> [Required work]: Please return the lines below verbatim, beginning at the one that has "Feedback (167, 22)" and stopping after the one that has "Press photos (167, 2425)", and add no other lines.

> [Record extracts]:
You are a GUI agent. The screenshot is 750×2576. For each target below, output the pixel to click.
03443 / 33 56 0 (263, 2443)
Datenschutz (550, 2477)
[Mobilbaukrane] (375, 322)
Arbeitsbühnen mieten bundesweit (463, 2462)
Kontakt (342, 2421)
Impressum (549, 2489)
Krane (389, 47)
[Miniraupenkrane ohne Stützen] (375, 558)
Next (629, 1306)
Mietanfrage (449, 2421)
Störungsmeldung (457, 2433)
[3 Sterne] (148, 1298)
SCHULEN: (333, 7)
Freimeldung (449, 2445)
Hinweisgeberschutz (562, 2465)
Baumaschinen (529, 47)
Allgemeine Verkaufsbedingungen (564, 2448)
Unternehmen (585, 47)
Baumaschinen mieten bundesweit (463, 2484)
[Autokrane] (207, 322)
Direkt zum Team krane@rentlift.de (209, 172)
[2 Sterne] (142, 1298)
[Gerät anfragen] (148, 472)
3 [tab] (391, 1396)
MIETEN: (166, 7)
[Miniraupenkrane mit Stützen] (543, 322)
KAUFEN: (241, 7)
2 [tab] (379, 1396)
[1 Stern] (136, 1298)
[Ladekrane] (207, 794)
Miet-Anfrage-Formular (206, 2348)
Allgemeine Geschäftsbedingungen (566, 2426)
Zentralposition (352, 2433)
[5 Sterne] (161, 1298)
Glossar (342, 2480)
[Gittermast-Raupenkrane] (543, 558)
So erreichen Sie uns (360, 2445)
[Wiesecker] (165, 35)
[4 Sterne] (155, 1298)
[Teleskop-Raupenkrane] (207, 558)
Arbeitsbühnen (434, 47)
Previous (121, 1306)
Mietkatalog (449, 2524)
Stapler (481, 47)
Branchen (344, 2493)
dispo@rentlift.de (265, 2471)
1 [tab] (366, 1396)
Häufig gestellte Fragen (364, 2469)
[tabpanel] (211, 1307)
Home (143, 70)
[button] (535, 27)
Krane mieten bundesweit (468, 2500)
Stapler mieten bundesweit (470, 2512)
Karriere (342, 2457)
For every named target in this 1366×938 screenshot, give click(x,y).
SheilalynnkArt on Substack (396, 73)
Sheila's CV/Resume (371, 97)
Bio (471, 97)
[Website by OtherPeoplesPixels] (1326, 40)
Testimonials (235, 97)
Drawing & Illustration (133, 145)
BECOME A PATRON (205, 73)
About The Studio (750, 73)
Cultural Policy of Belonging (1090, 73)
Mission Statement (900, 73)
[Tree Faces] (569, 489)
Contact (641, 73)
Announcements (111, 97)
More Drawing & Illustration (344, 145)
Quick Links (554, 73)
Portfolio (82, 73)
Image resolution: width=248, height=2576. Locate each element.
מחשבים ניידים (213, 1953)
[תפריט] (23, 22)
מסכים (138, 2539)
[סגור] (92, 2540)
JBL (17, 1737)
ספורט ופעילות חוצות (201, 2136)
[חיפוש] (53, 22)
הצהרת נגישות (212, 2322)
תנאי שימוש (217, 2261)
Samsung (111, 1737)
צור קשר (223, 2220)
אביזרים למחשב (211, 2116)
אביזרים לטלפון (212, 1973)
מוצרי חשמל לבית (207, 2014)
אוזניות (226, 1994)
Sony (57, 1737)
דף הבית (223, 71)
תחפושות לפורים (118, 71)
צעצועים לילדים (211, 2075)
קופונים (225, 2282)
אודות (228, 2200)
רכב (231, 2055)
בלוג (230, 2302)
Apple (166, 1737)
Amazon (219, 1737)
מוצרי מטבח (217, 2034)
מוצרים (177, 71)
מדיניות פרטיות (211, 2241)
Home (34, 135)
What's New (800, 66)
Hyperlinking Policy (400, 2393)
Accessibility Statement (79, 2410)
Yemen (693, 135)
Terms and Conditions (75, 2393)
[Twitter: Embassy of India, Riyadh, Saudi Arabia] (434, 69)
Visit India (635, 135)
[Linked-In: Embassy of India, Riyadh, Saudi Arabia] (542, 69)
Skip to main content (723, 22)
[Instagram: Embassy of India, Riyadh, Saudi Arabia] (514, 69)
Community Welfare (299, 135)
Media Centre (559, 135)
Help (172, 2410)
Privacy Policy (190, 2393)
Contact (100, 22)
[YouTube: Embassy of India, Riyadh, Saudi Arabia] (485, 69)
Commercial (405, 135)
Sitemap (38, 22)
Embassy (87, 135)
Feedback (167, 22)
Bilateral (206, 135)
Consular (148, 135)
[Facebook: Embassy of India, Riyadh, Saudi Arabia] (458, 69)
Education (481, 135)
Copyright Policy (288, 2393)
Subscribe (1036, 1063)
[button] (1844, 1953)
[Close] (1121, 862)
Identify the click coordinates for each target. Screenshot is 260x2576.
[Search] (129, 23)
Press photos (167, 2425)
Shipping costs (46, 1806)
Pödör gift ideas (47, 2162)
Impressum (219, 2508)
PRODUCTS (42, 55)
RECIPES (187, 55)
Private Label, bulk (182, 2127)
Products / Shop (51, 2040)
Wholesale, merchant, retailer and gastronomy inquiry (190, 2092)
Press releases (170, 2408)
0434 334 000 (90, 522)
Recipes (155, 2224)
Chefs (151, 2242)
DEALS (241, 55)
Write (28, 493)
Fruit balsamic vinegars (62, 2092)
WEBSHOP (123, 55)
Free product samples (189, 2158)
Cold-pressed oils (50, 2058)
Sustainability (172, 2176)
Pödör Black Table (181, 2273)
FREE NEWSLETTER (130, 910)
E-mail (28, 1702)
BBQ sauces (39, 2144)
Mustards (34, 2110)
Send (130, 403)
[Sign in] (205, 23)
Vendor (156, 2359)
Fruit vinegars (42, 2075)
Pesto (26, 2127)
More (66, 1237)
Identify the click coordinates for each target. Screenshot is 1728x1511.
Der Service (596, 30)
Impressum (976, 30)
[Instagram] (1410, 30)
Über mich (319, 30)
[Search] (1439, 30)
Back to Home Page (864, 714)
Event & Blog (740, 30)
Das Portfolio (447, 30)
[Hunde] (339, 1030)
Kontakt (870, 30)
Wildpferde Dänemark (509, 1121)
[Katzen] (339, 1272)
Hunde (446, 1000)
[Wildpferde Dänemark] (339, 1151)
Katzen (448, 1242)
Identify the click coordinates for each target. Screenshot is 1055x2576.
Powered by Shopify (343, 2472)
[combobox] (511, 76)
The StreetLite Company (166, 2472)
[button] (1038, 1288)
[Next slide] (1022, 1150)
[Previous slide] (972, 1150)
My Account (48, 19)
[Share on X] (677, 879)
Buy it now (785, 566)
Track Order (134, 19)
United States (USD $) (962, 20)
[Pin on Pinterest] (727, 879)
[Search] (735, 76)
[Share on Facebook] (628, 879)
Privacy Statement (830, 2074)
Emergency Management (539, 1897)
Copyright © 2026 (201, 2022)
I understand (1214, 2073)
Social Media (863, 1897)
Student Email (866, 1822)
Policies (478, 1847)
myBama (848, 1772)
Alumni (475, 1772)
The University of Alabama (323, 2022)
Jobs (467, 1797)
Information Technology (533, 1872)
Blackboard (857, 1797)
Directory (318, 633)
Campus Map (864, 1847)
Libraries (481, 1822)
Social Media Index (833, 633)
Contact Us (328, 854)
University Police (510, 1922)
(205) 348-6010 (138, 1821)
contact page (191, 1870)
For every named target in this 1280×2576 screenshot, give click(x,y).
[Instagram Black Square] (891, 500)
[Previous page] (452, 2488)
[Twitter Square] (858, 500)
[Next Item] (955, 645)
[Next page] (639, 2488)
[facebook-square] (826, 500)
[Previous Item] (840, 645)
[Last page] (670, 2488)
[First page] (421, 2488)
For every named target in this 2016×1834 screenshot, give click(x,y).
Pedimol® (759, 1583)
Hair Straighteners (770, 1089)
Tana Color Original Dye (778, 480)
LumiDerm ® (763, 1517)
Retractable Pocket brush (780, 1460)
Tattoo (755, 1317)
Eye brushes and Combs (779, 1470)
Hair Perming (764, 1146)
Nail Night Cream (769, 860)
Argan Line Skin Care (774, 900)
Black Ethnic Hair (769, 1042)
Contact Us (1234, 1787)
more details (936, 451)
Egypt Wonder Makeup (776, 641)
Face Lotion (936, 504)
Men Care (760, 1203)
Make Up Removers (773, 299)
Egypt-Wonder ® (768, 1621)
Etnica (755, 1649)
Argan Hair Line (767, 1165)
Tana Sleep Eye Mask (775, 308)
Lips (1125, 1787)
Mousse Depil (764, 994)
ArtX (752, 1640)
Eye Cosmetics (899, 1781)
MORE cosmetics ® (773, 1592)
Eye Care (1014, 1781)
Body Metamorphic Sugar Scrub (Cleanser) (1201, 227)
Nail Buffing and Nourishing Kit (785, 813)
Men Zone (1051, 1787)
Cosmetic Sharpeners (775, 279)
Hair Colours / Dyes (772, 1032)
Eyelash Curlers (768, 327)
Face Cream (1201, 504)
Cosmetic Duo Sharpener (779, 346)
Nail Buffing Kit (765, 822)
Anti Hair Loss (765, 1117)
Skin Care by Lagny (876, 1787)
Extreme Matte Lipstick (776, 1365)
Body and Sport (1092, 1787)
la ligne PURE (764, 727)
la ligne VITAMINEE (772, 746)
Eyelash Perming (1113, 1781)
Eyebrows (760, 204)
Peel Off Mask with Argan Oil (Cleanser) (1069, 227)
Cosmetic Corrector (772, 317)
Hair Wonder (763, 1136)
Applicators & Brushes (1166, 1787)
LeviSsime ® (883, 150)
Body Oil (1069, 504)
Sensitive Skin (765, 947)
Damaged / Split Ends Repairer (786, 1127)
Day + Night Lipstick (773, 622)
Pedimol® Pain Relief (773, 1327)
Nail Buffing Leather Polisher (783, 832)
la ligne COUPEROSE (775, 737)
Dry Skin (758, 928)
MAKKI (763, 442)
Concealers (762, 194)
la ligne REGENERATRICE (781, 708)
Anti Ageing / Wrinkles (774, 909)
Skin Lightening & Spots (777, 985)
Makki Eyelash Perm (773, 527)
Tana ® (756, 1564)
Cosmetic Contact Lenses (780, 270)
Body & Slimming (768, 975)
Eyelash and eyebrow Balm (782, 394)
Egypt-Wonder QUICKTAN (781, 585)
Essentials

> [Written response]:
Feedback (167, 22)
Bilateral (206, 135)
Consular (148, 135)
[Facebook: Embassy of India, Riyadh, Saudi Arabia] (458, 69)
Education (481, 135)
Copyright Policy (288, 2393)
Subscribe (1036, 1063)
[button] (1844, 1953)
[Close] (1121, 862)
Identify the click coordinates for each target. Screenshot is 260x2576.
[Search] (129, 23)
Press photos (167, 2425)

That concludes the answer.